» Given task:
Please quote the records below word for word, from the line containing "Identify the location" through the end of the records, including both ends. Leave out the pictures.

** START OF Record set **

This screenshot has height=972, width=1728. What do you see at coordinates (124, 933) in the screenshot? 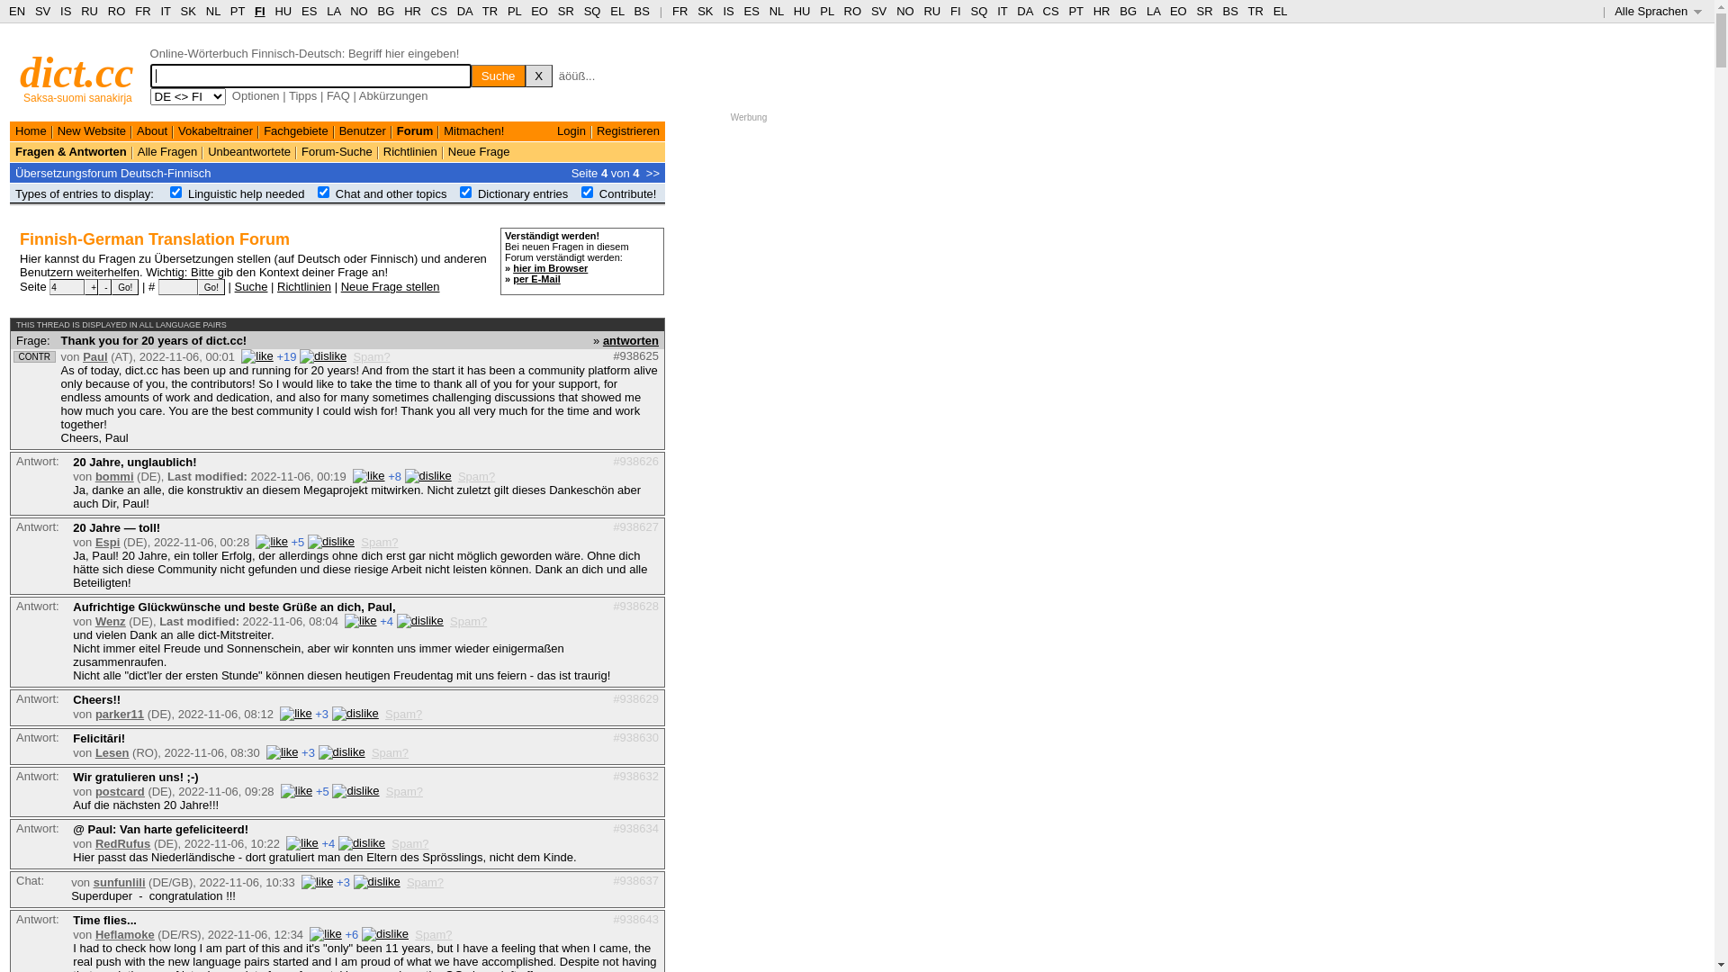
I see `'Heflamoke'` at bounding box center [124, 933].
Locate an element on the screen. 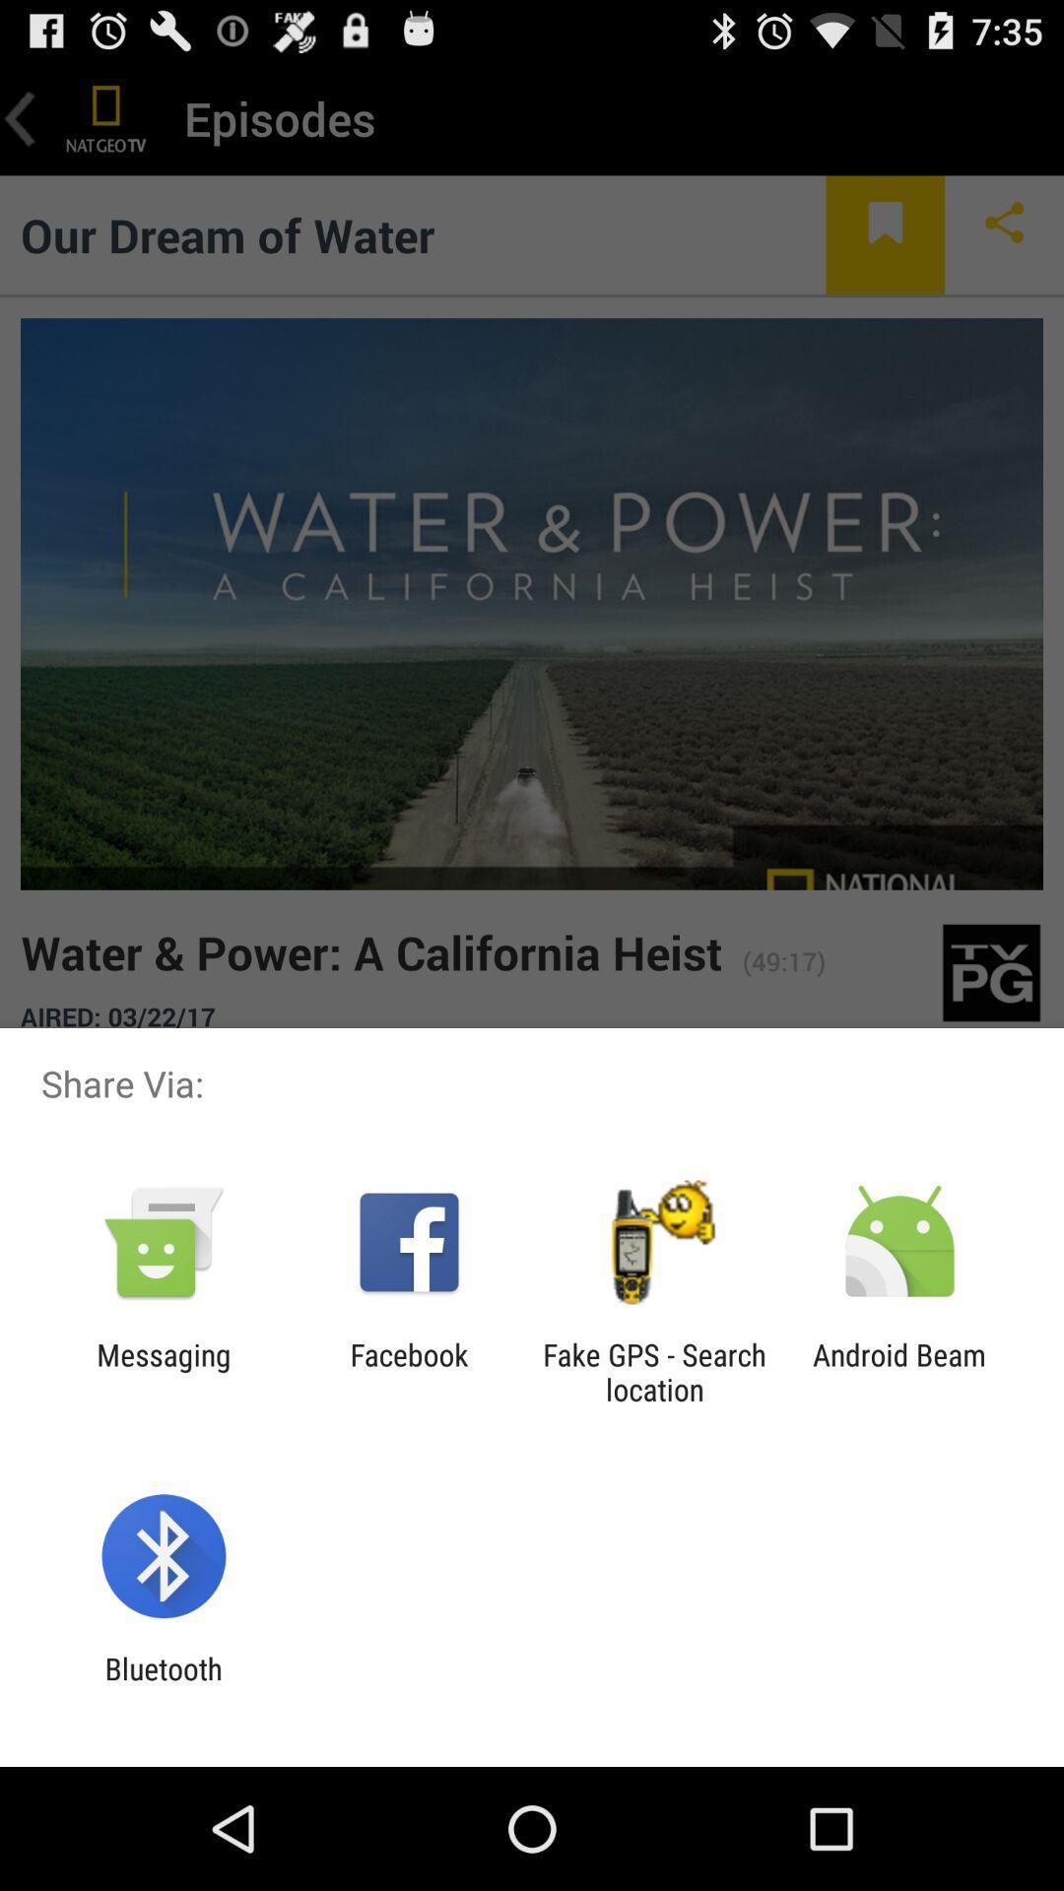 This screenshot has height=1891, width=1064. messaging item is located at coordinates (163, 1371).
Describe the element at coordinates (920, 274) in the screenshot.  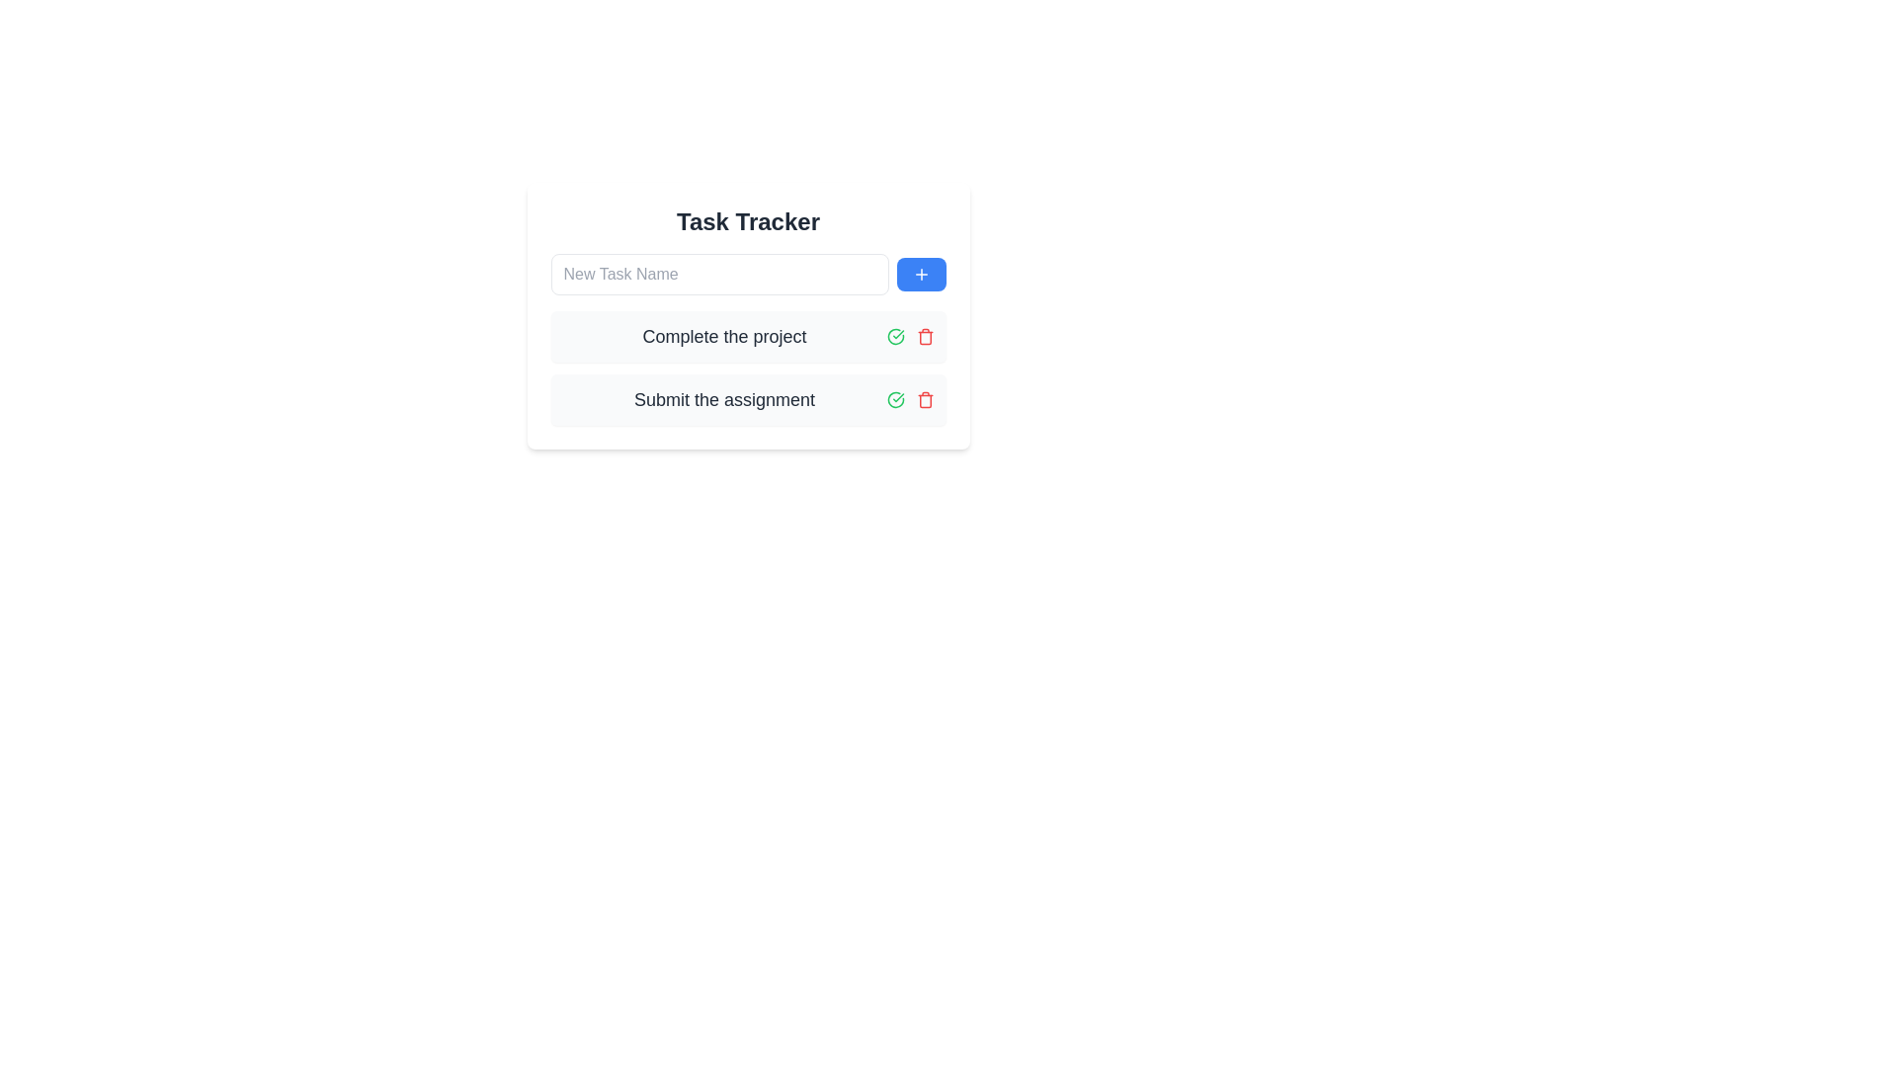
I see `the minimalist 'plus' icon located in the button adjacent to the 'New Task Name' text input box in the task tracker interface` at that location.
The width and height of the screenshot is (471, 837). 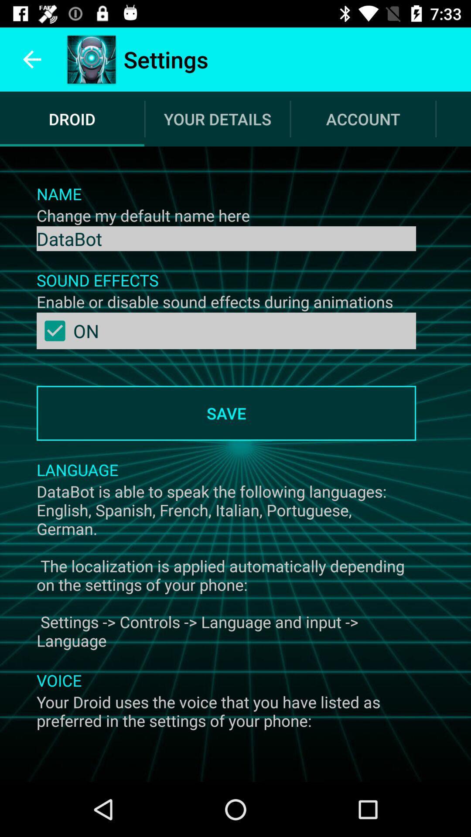 I want to click on the save icon, so click(x=226, y=413).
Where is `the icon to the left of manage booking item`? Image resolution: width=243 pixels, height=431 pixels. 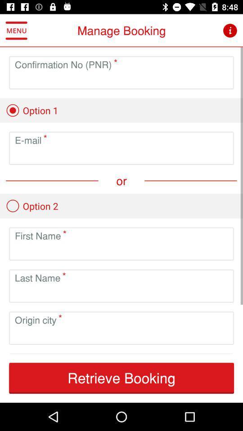
the icon to the left of manage booking item is located at coordinates (16, 31).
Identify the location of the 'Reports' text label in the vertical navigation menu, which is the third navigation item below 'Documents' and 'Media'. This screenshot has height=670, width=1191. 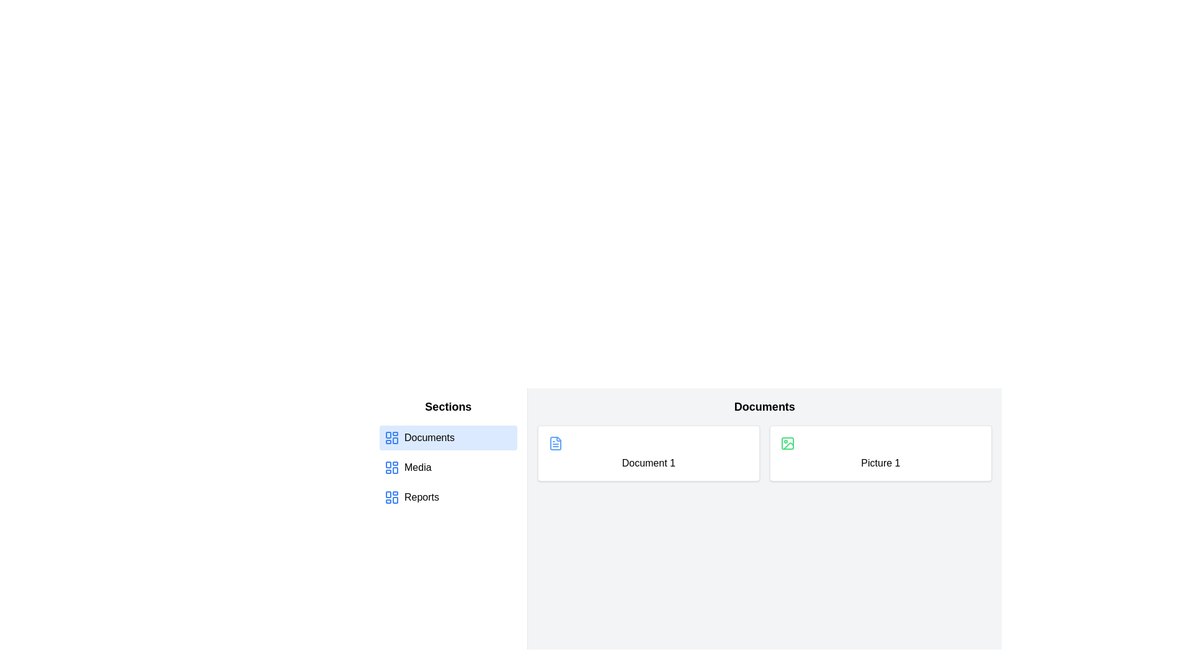
(422, 497).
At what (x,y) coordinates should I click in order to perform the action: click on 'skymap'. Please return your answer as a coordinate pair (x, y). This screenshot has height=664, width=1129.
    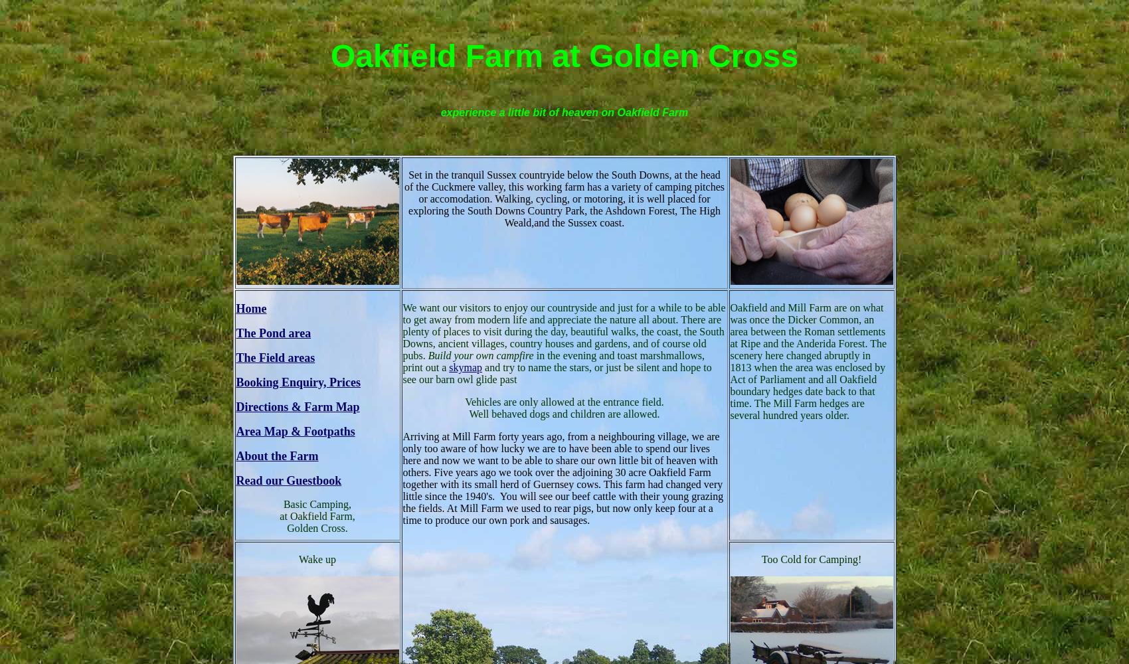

** END OF Record set **

» Written answer:
Identify the location of the 'Reports' text label in the vertical navigation menu, which is the third navigation item below 'Documents' and 'Media'. This screenshot has height=670, width=1191. 
(422, 497).
At what (x,y) coordinates should I click in order to perform the action: click on 'skymap'. Please return your answer as a coordinate pair (x, y). This screenshot has height=664, width=1129.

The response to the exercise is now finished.